As the name suggests, a rainforest is sustained by very humid conditions. But the forest itself also plays a crucial role in the local climate. When the forest is saturated by heavy rainfall, much of the moisture is released back into the atmosphere through evaporation. In addition, transpiration of moisture from plant leaves transfers water from the soil into the atmosphere. These two processes together are called “evapotranspiration”. This keeps the atmosphere moist, but also contributes to convection — a strong upward movement of air — that ultimately leads to clouds and more precipitation. Research published in the 1970s shows that the Amazon rainforest produces about half of its own precipitation.
Why is the Amazon rainforest a tipping point?
As we saw above, the Amazon rainforest is a self reinforcing system. Reducing the amount of rainfall or the amount of forest can shift the local climate into a drier state that cannot support a rainforest. There are three potential causes of how this could happen:
- Deforestation: Fewer trees means less evapotranspiration and less moisture entering the atmosphere.
- Reduced transpiration in response to higher CO2 levels: The microscopic pores of plant leaves open less wide at higher CO2 concentrations in the atmosphere. The plants therefore lose less water, and less transpiration means less water going back into the atmosphere.
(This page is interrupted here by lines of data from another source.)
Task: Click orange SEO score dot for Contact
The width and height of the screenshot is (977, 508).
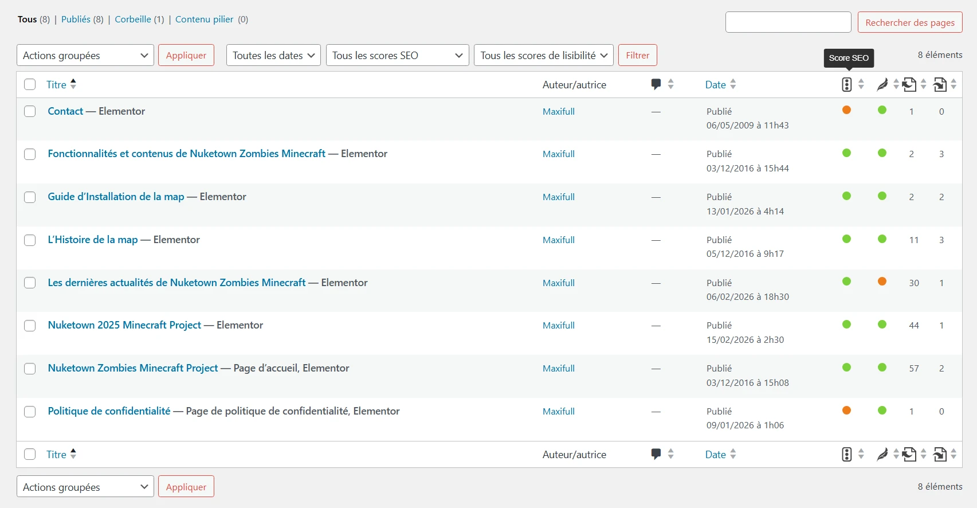Action: click(x=846, y=110)
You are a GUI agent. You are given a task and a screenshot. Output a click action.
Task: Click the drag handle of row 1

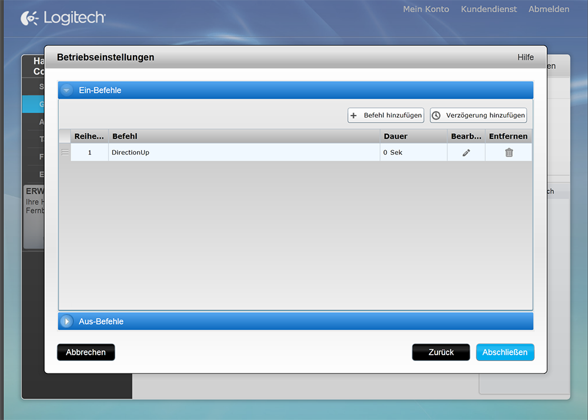pyautogui.click(x=65, y=153)
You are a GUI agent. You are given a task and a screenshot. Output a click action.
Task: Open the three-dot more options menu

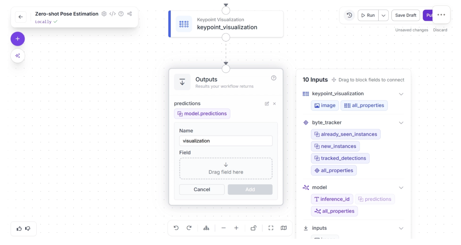coord(441,15)
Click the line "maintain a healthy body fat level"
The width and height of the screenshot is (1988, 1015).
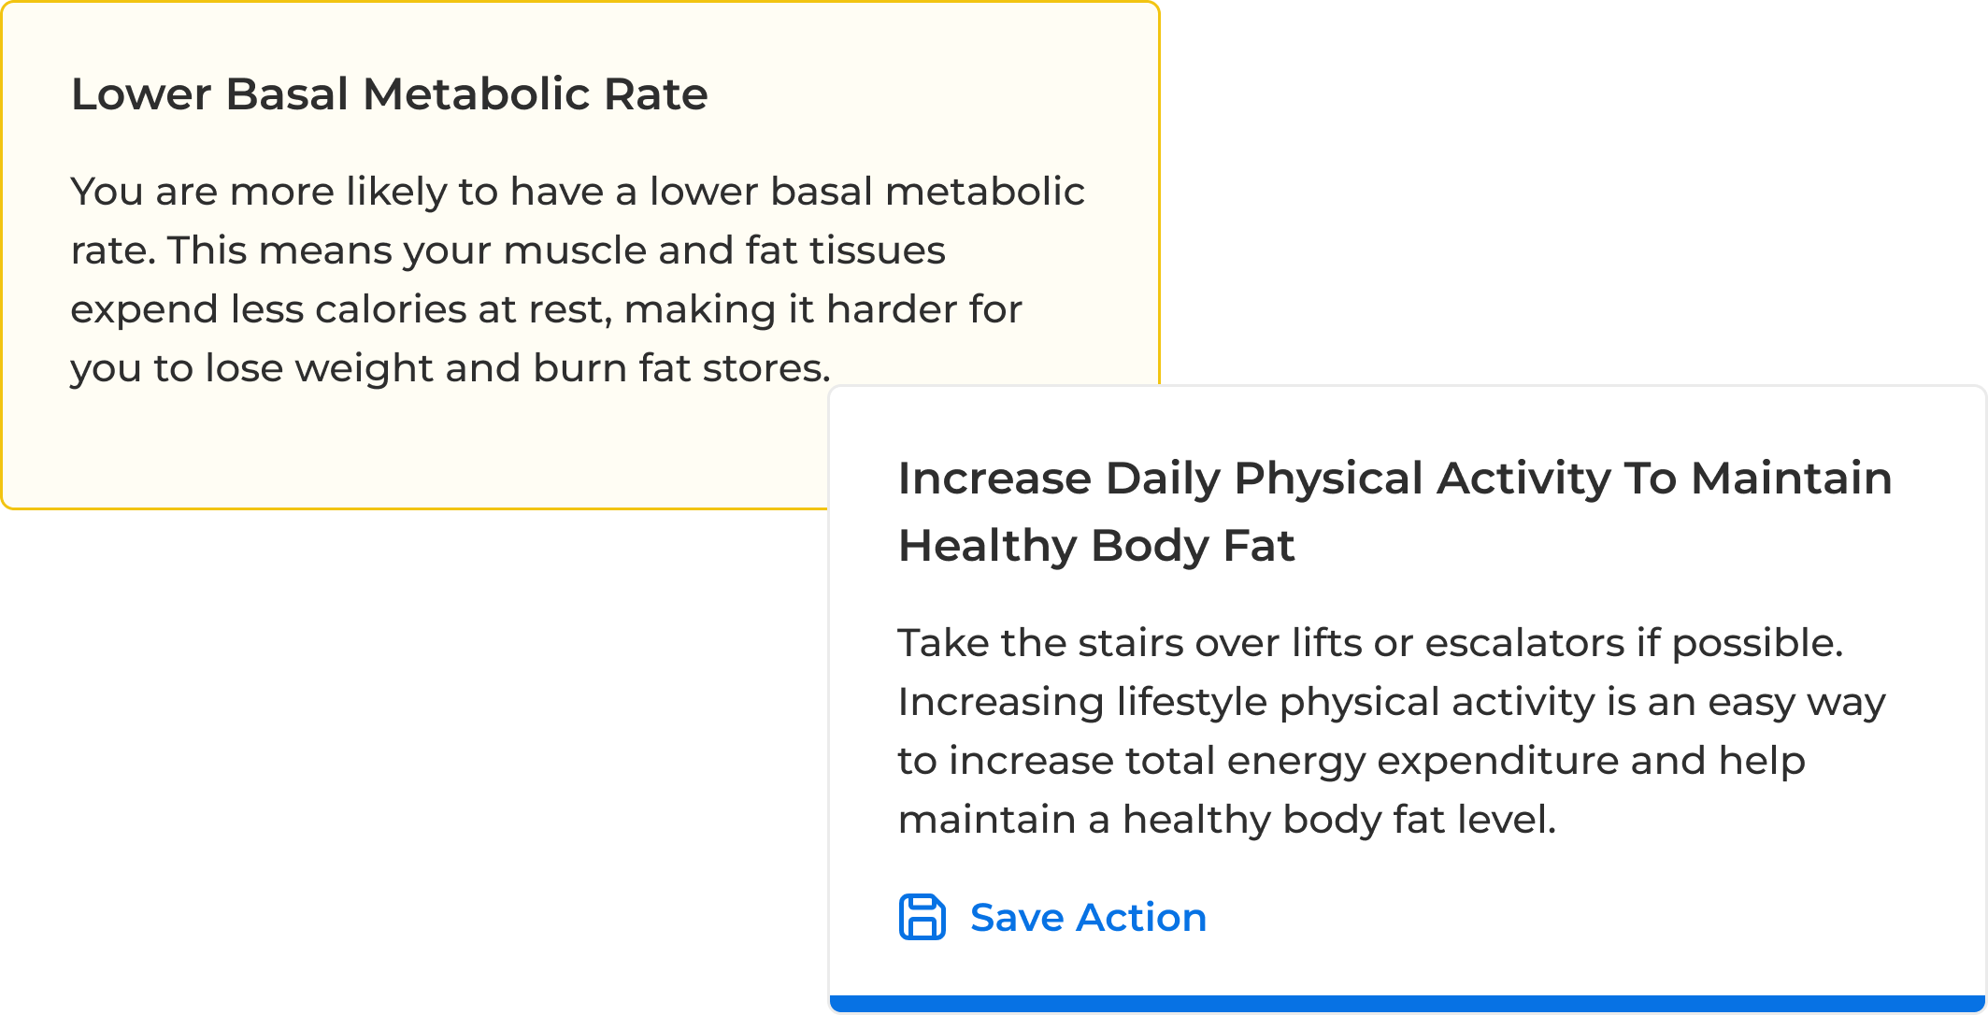[1226, 820]
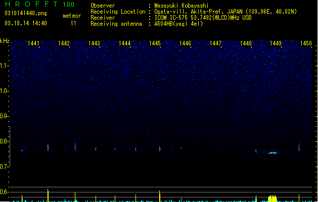This screenshot has height=202, width=318.
Task: Click the tall echo line near 1450
Action: pyautogui.click(x=299, y=147)
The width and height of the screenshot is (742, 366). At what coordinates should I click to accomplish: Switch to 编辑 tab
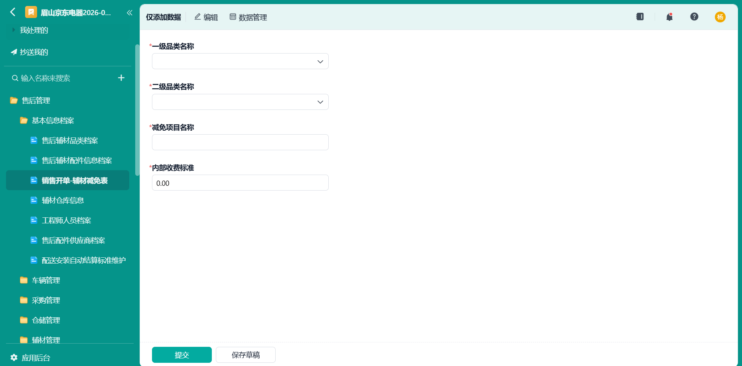pyautogui.click(x=206, y=17)
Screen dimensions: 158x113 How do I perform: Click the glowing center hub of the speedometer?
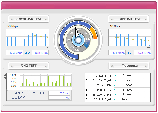tap(78, 40)
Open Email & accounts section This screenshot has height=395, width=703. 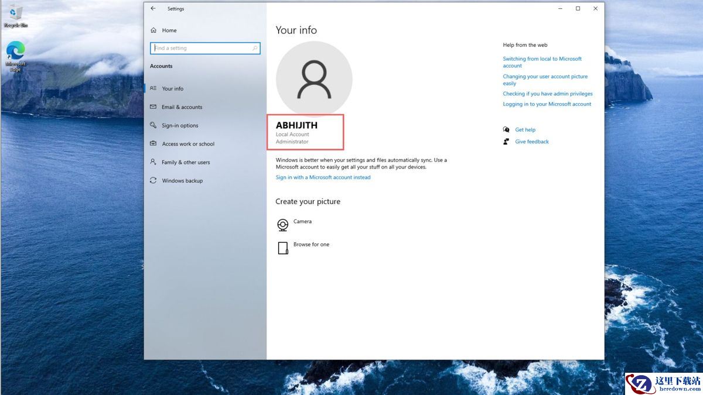[182, 107]
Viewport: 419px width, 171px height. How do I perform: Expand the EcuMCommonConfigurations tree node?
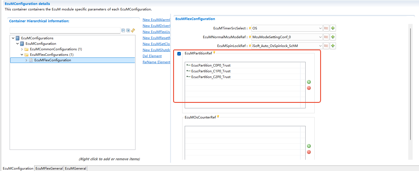pos(22,49)
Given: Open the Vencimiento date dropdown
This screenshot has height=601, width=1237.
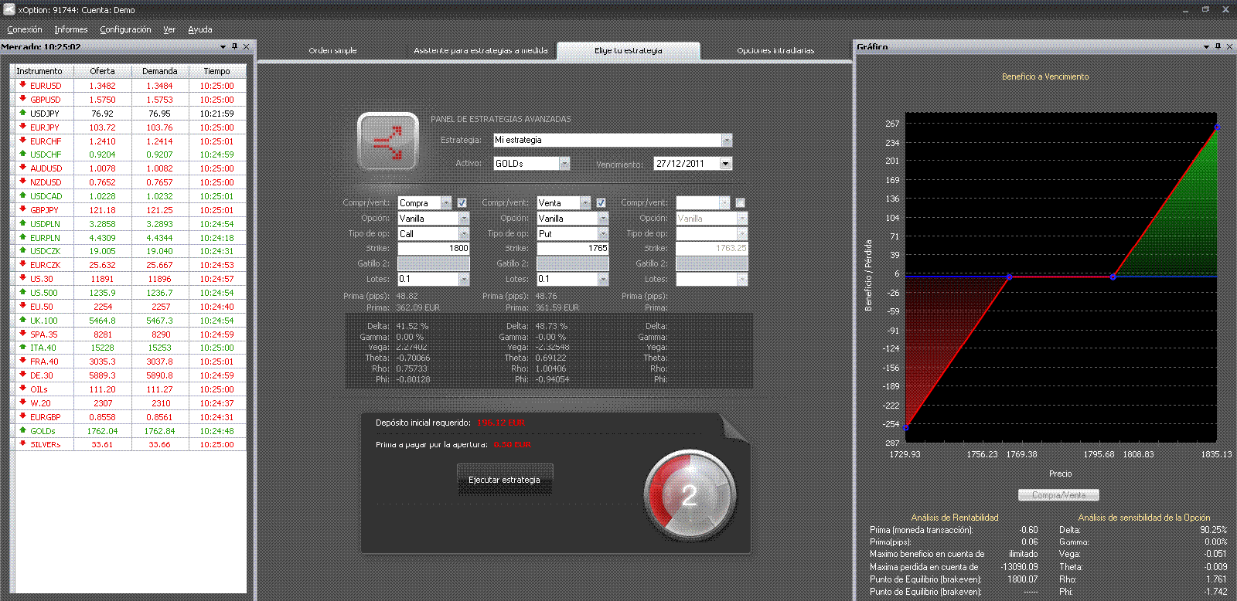Looking at the screenshot, I should pos(725,164).
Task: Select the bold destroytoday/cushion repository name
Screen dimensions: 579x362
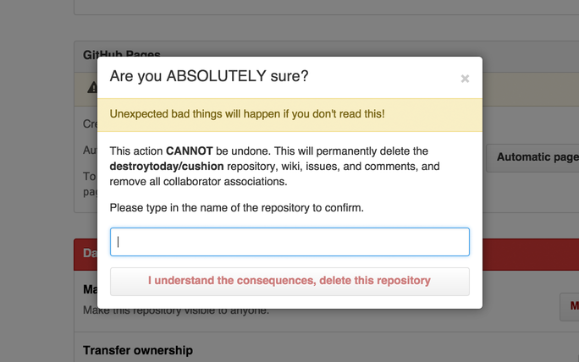Action: click(167, 167)
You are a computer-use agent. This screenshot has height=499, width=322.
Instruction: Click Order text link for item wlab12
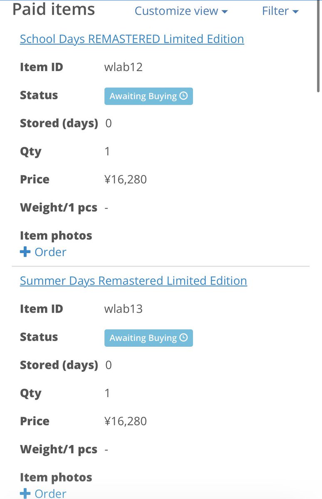pos(50,252)
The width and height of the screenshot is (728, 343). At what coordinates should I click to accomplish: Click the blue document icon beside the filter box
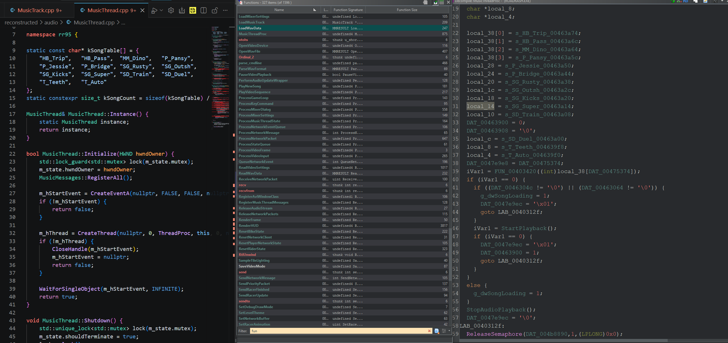[x=436, y=331]
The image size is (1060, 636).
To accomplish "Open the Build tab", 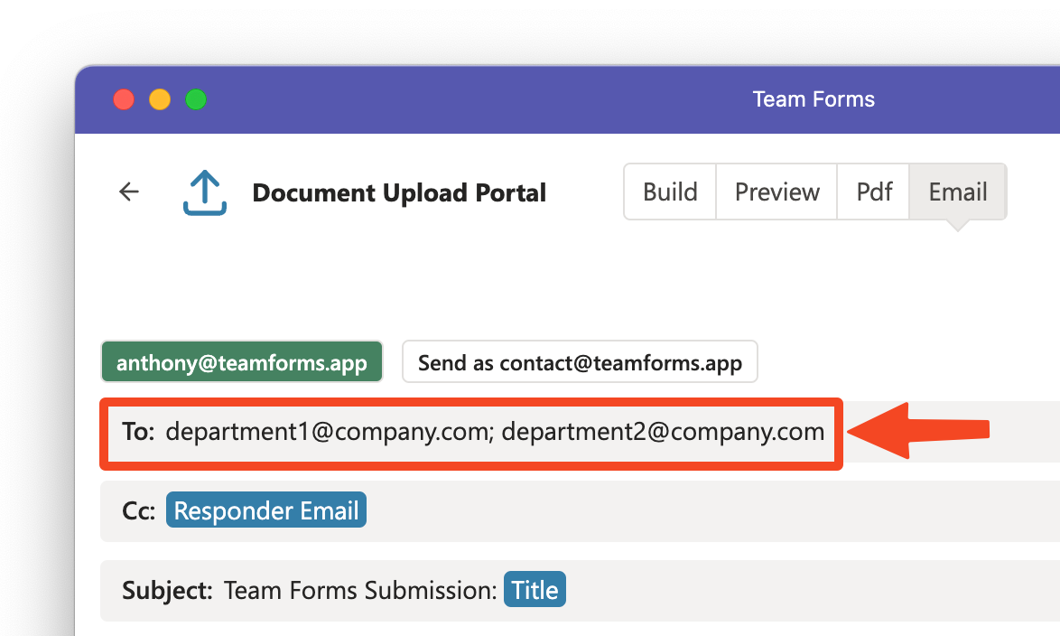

- Decline in precipitation due to warming climate: Model projections suggest that this would be a result of “specific patterns of sea surface temperature (SST) change in the tropical Atlantic and Pacific oceans,” but there is wide variation among models in how severe this impact on the Amazon rainforest would be. (Source)
Where is the tipping point of the Amazon rainforest?
In absence of other contributing factors such as deforestation, climate models predict that the tipping point is around 3–4 °C warming above pre-industrial levels. But we can’t ignore deforestation. Without global warming, at ~ 40% deforestation about 60–70% of the Amazon rainforest would turn into a dry savannah. When climate change and the widespread use of fire are taken into account, the tipping point of deforestation in the eastern, southern, and central Amazon approaches 20–25%(Source). Currently, we have already cleared 17% of the Amazon rainforest.
What would happen if we crossed the tipping point?
Beyond the tipping point, large-scale forest dieback would occur and the rainforest would turn into a savannah — a drier ecosystem dominated by open grasslands with few trees, resulting in a massive loss of biodiversity. The reduced evaporation and convection would alter atmospheric circulation globally, affecting weather patterns around the world. Increased release of CO2 through forest fires and tree death would accelerate global warming even more. Additionally, with the forest gone, we would also have lost an important carbon sink. This acceleration of global warming could also trigger other tipping points.